Work in retirement is one. Many retirees want or need to continue working. The Age Pension Work Bonus allows a small amount of income to be earned without reducing pension entitlements. However, the very high effective marginal tax rates above the Work Bonus threshold provide a significant disincentive to working after age 67. Increasing the Work Bonus payments threshold would allow retirees to earn more without reducing Age Pension entitlements, improving financial security while supporting workforce participation and wellbeing. It’s a commonsense reform. 

Housing support is another. Commonwealth Rent Assistance is critical for retirees who rent, yet despite some recent increases, it has simply not kept pace with significantly increasing housing costs. The ASFA Retirement Standard highlights the stark difference in retirement adequacy between renters and homeowners, with over three times the amount of super needed for a renting couple, compared to homeowners, for a “modest” retirement (note 4). With home ownership rates among older Australians projected to decline, this challenge will only intensify. Renters remain an extremely vulnerable group in retirement. 

Complexity remains a significant barrier. Applying for the Age Pension is often difficult, time consuming, and stressful. For many retirees, delays or confusion materially affect financial security. Radically simplifying application processes and improving data sharing between government agencies and super funds (note 5) would significantly improve access to entitlements. The super industry must be part of the conversation about how to make the Age Pension as accessible as it can be for Australians. 

The role of super funds

Super funds must continue to uplift their capability and support for members entering retirement. This includes better data, improved guidance, and more accessible financial advice. The Government’s Best Practice Principles for Superannuation Retirement Income Solutions will support these efforts. Reforms such as targeted super prompts and clearer advice frameworks have the potential to support better decision-making. The swift passage of the Government’s Delivering Better Financial Outcomes reforms is therefore essential.

But super alone cannot solve retirement adequacy for Australians with modest balances. For these members, outcomes depend on how well super integrates with the Age Pension.
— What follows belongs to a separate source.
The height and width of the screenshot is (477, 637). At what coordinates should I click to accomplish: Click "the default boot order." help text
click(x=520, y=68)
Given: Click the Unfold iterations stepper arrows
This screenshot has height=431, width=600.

Expecting increasingly complex products to compensate for structural income gaps is neither realistic nor equitable.

Designing for everyone

The current focus on retirement reform presents a genuine opportunity. But that opportunity will only be realised if the system is designed inclusively.

A retirement system that works well only for higher-balance members is not a complete system. A dignified retirement for all Australians requires recognising Government income support as a foundational pillar, improving and simplifying access to the Age Pension, and aligning policy settings with how members work, live and retire.
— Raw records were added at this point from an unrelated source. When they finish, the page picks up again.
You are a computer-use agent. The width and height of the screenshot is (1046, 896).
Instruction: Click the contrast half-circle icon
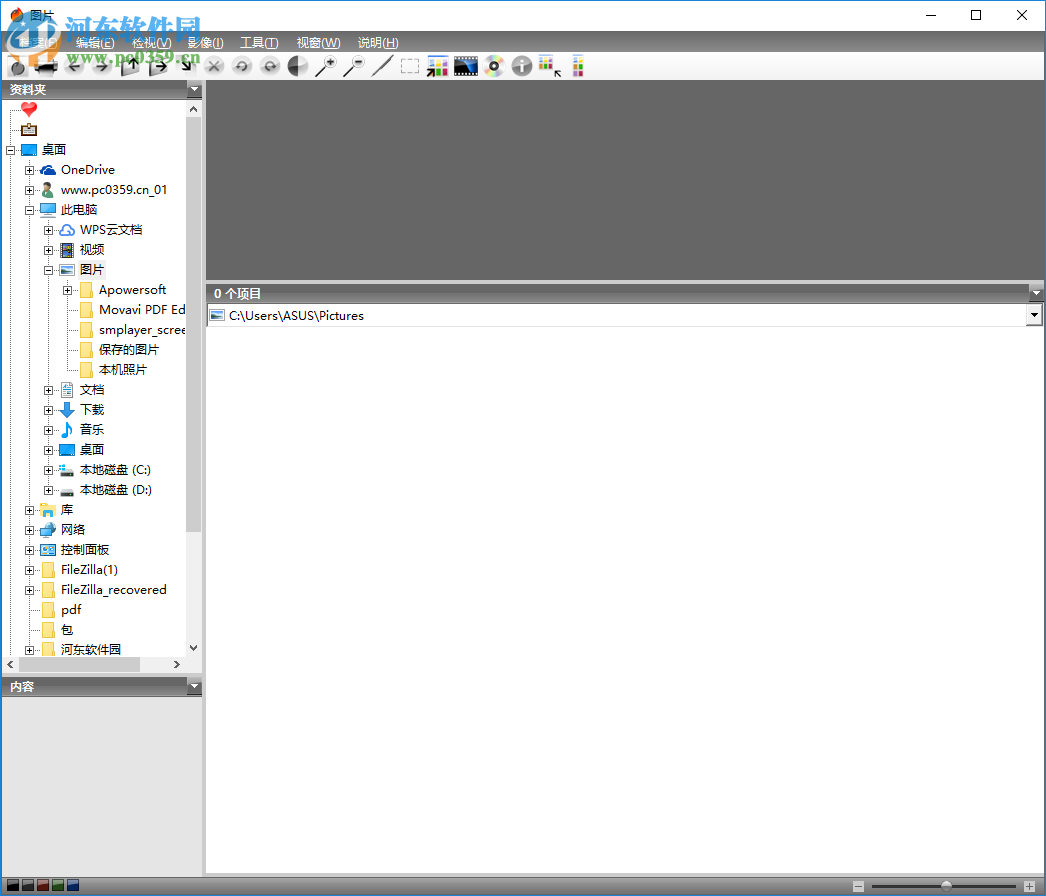coord(298,67)
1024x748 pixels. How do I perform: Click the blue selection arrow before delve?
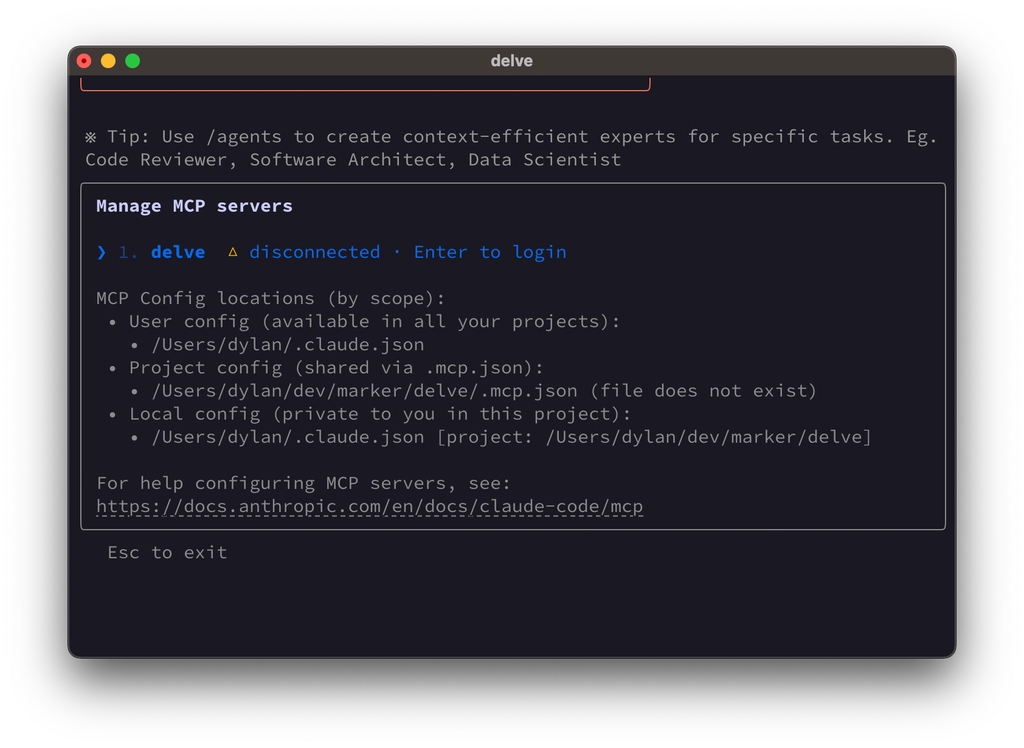pyautogui.click(x=101, y=252)
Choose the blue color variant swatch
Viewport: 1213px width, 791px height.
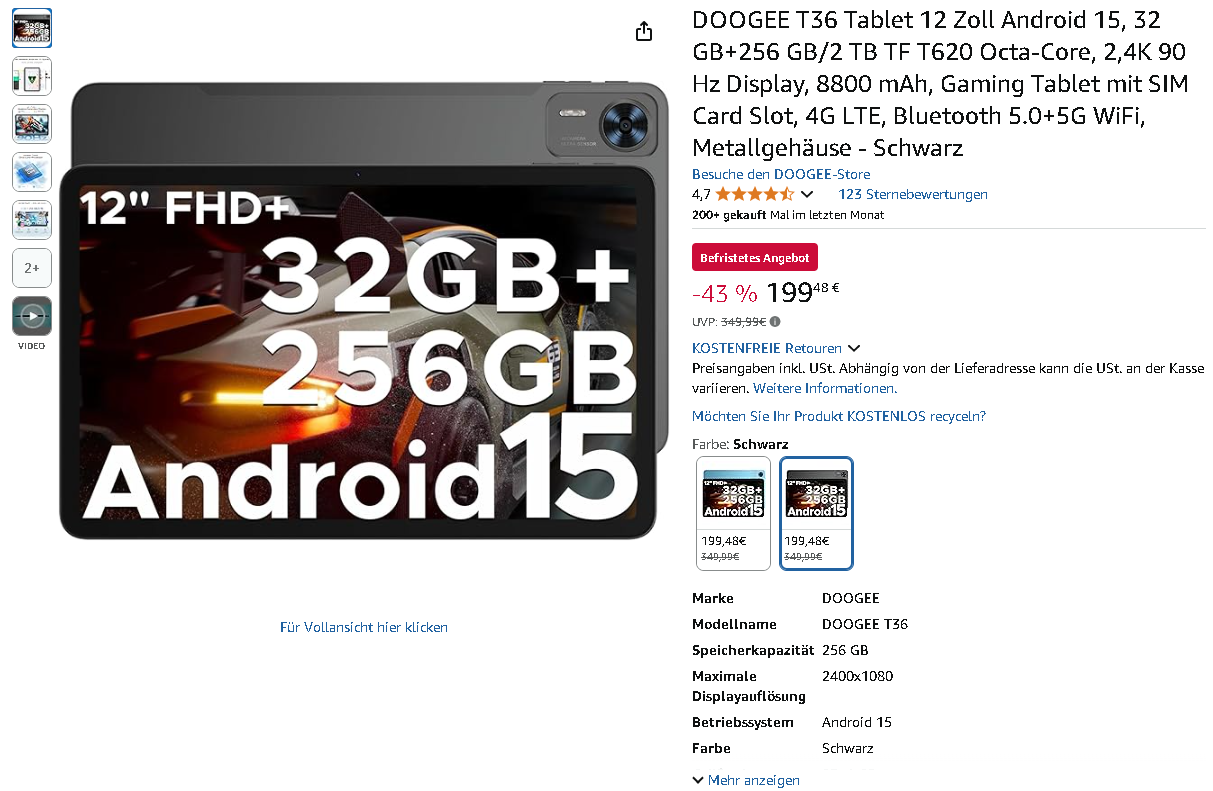734,513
The challenge is not simply to build better retirement products. It is to design a retirement system that truly works for everyone.

Notes

1. Rest member data as at September 2025

2. The Conexus Institute (David Bell, Jeremy Duffield and Geoff Warren), September 2025. Retirement explainer series: Age Pension and other support for retirees.
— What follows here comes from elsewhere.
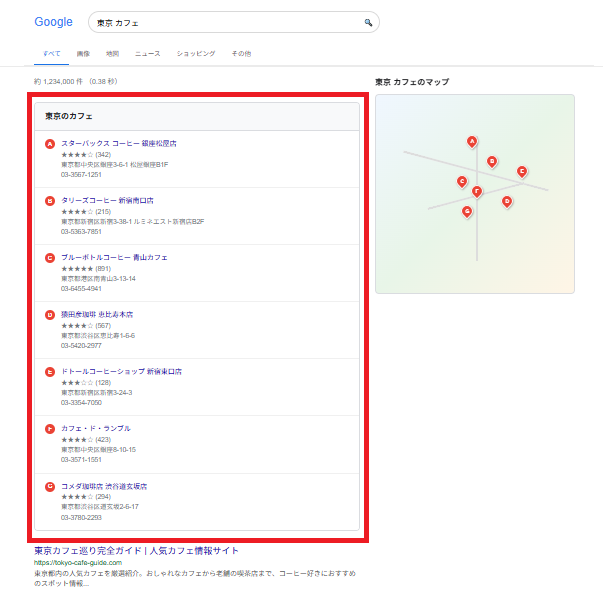Switch to the ニュース tab
Screen dimensions: 603x596
click(147, 52)
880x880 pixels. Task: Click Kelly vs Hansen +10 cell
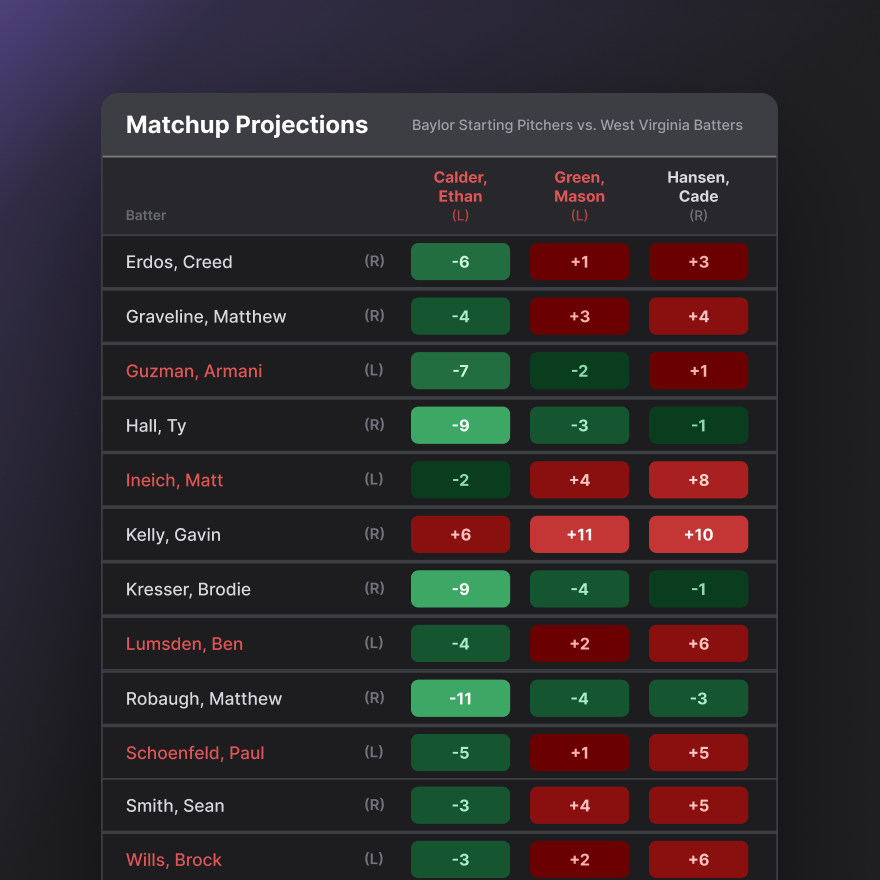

3. More information on Rest’s policy reform recommendations can be found in Rest’s 2026-27 Pre-Budget Submission available at www.rest.com.au.

4. Association of Superannuation Funds of Australia (ASFA), ASFA Retirement Standard (December 2025 quarter). 

5. Rest has recommended the development of a framework for data sharing between government agencies and super funds, to uplift data integrity and support efficiencies across the system.